Double-clicking the xref value will show us where the string has been referenced.
双击外部参照值将显示字符串的引用位置。
After double clicking on the xref value, we can see the base64 string (as well as others) contained within function FUN_004016a6
.
双击外部参照值后,我们可以看到 function FUN_004016a6
中包含的 base64 字符串(以及其他字符串)。
We can also see each of these strings is passed to FUN_00401526
. Since every string is going to the same function, it is very likely the one responsible for decryption.
我们还可以看到这些字符串中的每一个都被传递给 FUN_00401526
。由于每个字符串都指向相同的函数,因此它很可能是负责解密的字符串。
Side note – These strings undergo additional obfuscation as well as base64. We won’t be able to decode them using base64 alone.
旁注 – 这些字符串以及 base64 都经过了额外的混淆。我们将无法仅使用 base64 对它们进行解码。
If we click on the FUN_00401526
function taking all the encoded strings, we can see that it’s rather long, confusing and contains a lot of junk code.
如果我们单击获取所有编码字符串的 FUN_00401526
函数,我们可以看到它相当长,令人困惑并且包含大量垃圾代码。
Luckily, we don’t need to analyse it in detail in order to decrypt the strings. Since we know the location of the function within the file, we can use a debugger to obtain the decrypted content for us.
幸运的是,我们不需要为了解密字符串而对其进行详细分析。由于我们知道函数在文件中的位置,因此可以使用调试器为我们获取解密的内容。
The name of the function is the location within the file. This is all we need to be able to locate it within a debugger.
函数的名称是文件中的位置。这就是我们能够在调试器中找到它所需要的全部内容。
Eg for functionFUN_00401526
, the location of the function will be00401526
.
例如,对于函数,函数FUN_00401526
的位置将是00401526
。
As a side note, if we look at the same function within the disassembly view on the left hand side, we can see that there are 542 xrefs available.
顺便说一句,如果我们在左侧的反汇编视图中查看相同的函数,我们可以看到有 542 个外部参照可用。
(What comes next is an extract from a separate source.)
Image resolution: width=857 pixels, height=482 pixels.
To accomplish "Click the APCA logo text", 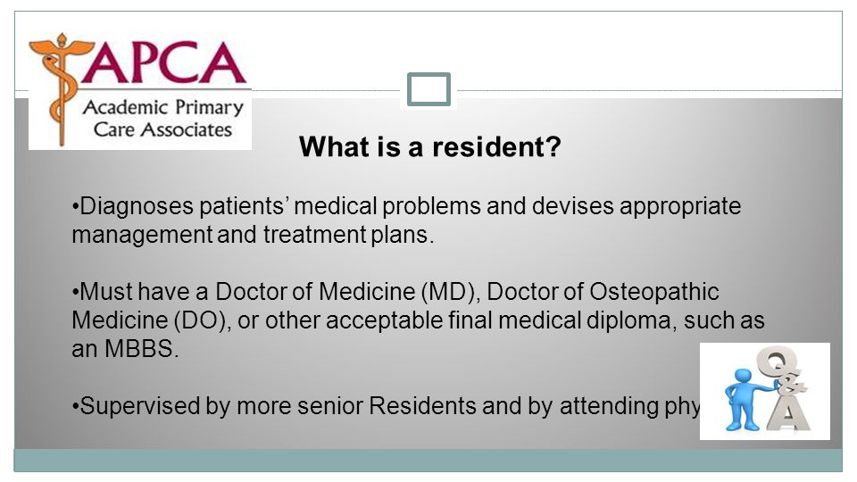I will pos(162,63).
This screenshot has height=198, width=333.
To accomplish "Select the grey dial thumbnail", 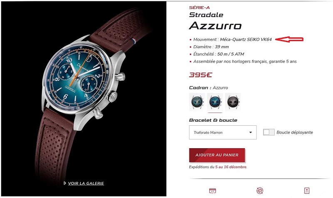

This means thatFUN_00401526
is used 542 times throughout the file, a number this high is another strong indicator that the function is used for decoding.
这意味着FUN_00401526
在整个文件中使用了 542 次,这么高的数字是另一个强有力的指标,表明该函数用于解码。
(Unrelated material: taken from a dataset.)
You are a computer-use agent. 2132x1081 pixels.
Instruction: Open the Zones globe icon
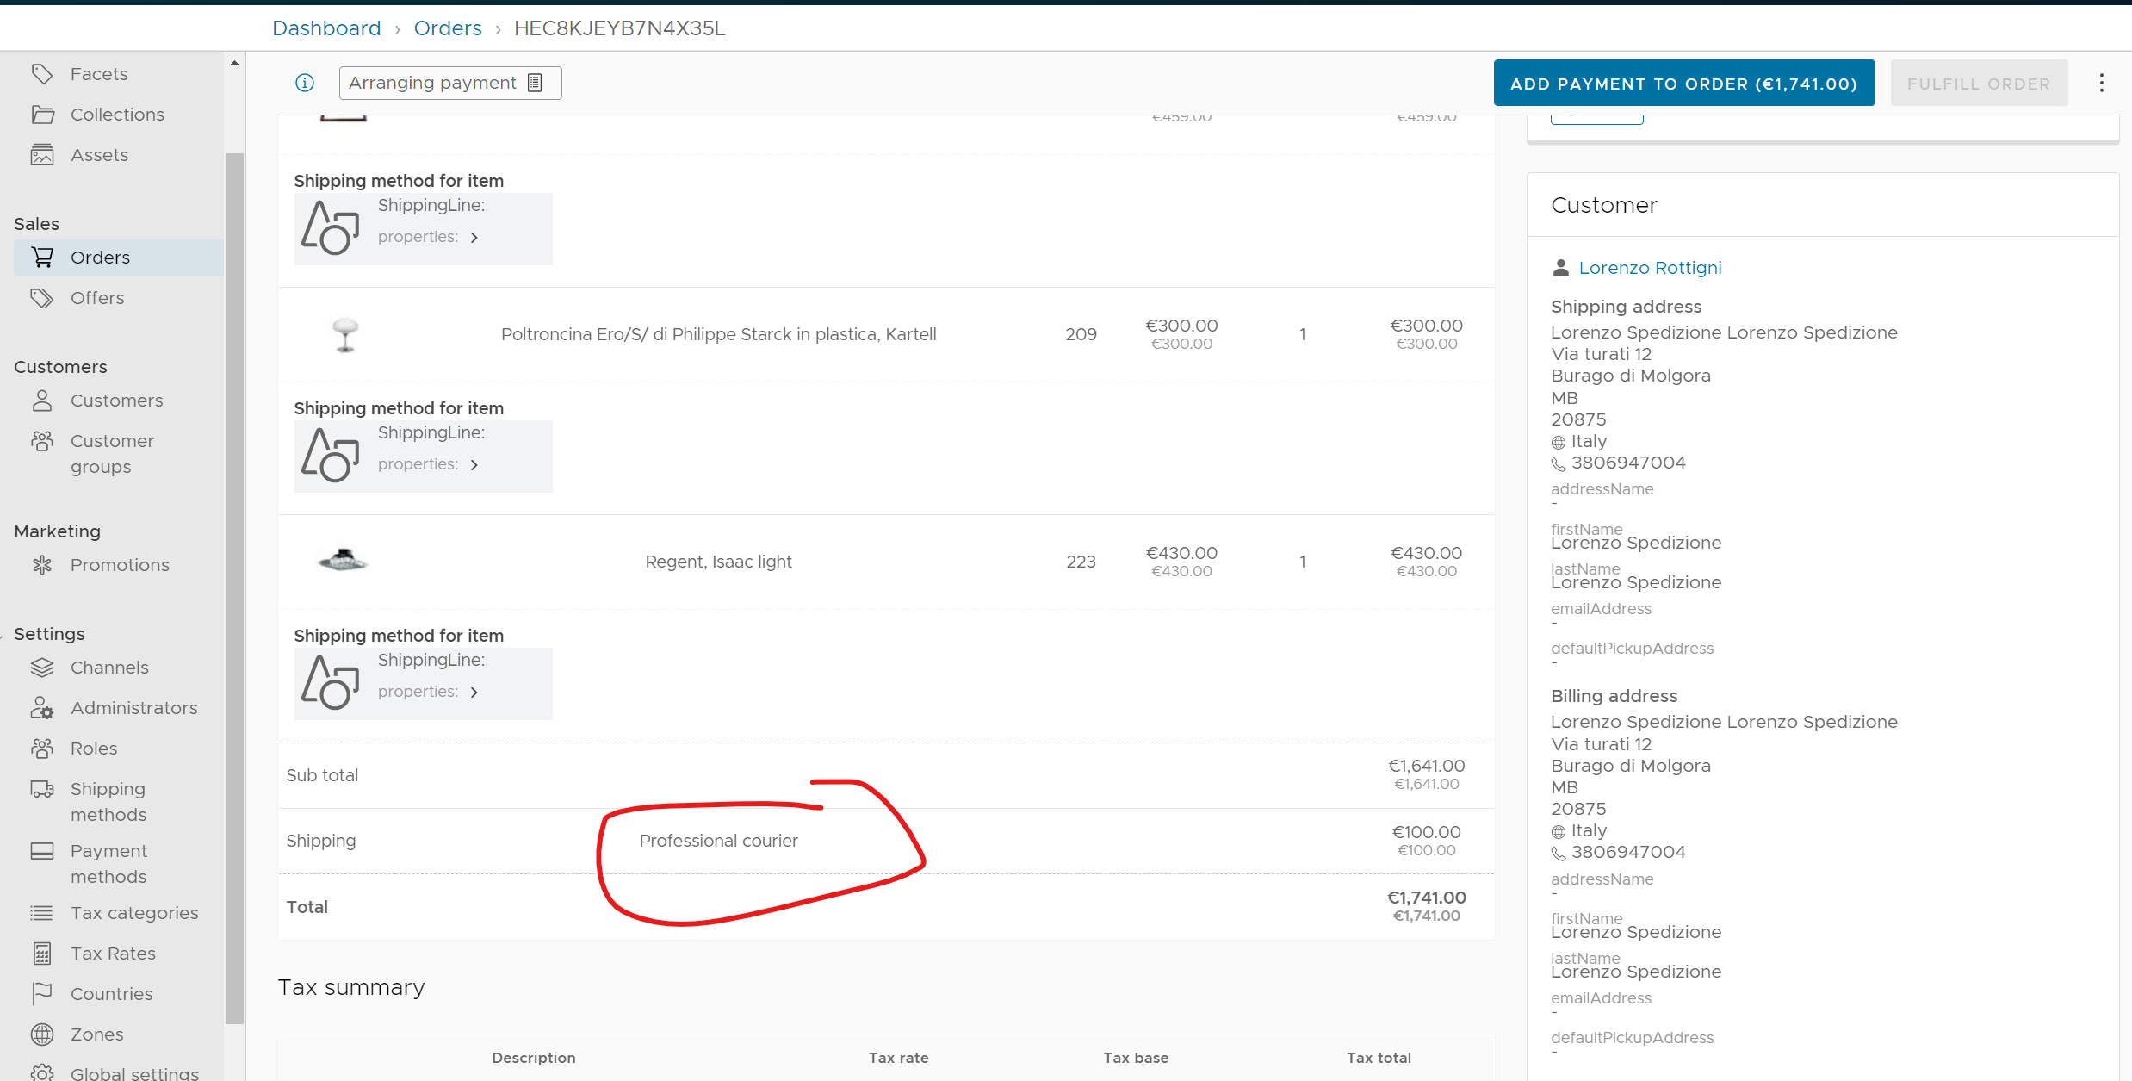click(x=42, y=1034)
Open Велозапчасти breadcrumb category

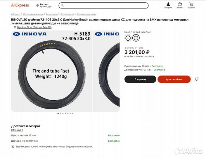coord(67,14)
We now know the location of a function that is likely responsible for decrypting the strings. Although we could analyse it statically, this is difficult, time consuming and often unnecessary.
我们现在知道了可能负责解密字符串的函数的位置。虽然我们可以静态地分析它,但这很困难、耗时,而且往往是不必要的。
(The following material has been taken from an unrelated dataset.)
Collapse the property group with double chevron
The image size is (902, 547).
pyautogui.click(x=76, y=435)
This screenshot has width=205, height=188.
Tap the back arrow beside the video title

A better method is to load the file into a debugger and use breakpoints to monitor the location of the function. We can use this method to obtain input (encrypted string) and output (decrypted string) without needing to manually analyse the function. We just need to know where the function starts.
更好的方法是将文件加载到调试器中,并使用断点来监视函数的位置。我们可以使用此方法来获取输入(加密字符串)和输出(解密字符串),而无需手动分析函数。我们只需要知道函数从哪里开始。
Loading The File Into x32dbg
将文件加载到 x32dbg 中
Since we now have a function to monitor, we can go ahead and load the file into x32dbg for further analysis.
由于我们现在有一个要监视的功能,我们可以继续将文件加载到 x32dbg 中进行进一步分析。
We can start this by dragging the file into x32dbg, and allowing the file to reach it’s entry point using F9
or Continue
.
我们可以通过将文件拖到 x32dbg 中并允许文件使用 F9
或 Continue
到达其入口点来开始此操作。
Confirming and Synchronising Base Addresses in Ghidra
确认和同步 Ghidra 中的基址
Before continuing analysis in the debugger, we need to confirm the base address is the same as in Ghidra. This ensures that the function will be stored at the same location.
在调试器中继续分析之前,我们需要确认基址与 Ghidra 中的基址相同。这可确保函数将存储在同一位置。
The location within Ghidra and X32dbg will always be <base address> + xyz. But if <base address> differs, then we occasionally need to fix it.
Ghidra 和 X32dbg 中的位置将始终为 <基址> + xyz。但是,如果<基址>不同,那么我们偶尔需要修复它。
We can double check the base address by clicking on the Memory map
option within x32dbg. The base address will be the one on the same line as your file name.
我们可以通过单击 x32dbg 中的 Memory map
选项来仔细检查基址。基址将与文件名在同一行。
The base address in our case was 0x000f0000
(this address may differ for you)
在我们的例子中,基址是 0x000f0000
(这个地址可能因您而异)
We need to make sure that this base address is aligned with Ghidra.
我们需要确保这个基址与 Ghidra 保持一致。
The base address can be found in Display Memory Map -> View Base Address
.
基址可在 中找到 Display Memory Map -> View Base Address
。
In this case, Ghidra’s base address is 0x00400000
, we can manually change this to match the 0x000f0000
found in x32dbg.
在本例中,Ghidra 的基址是 0x00400000
,我们可以手动更改它以匹配 x32dbg 中的 0x000f0000
基址。
Fixing the base address is as simple as changing the value to 0x000f000
修复基址非常简单,只需将值 0x000f000
更改为
After selecting OK
, Ghidra will reload the file with the new base address.
选择 OK
后,Ghidra 将使用新的基址重新加载文件。
After reloading a base address, sometimes Ghidra will get lost. You may need to do another string search + xref (same process as before) to identify the string decryption function again.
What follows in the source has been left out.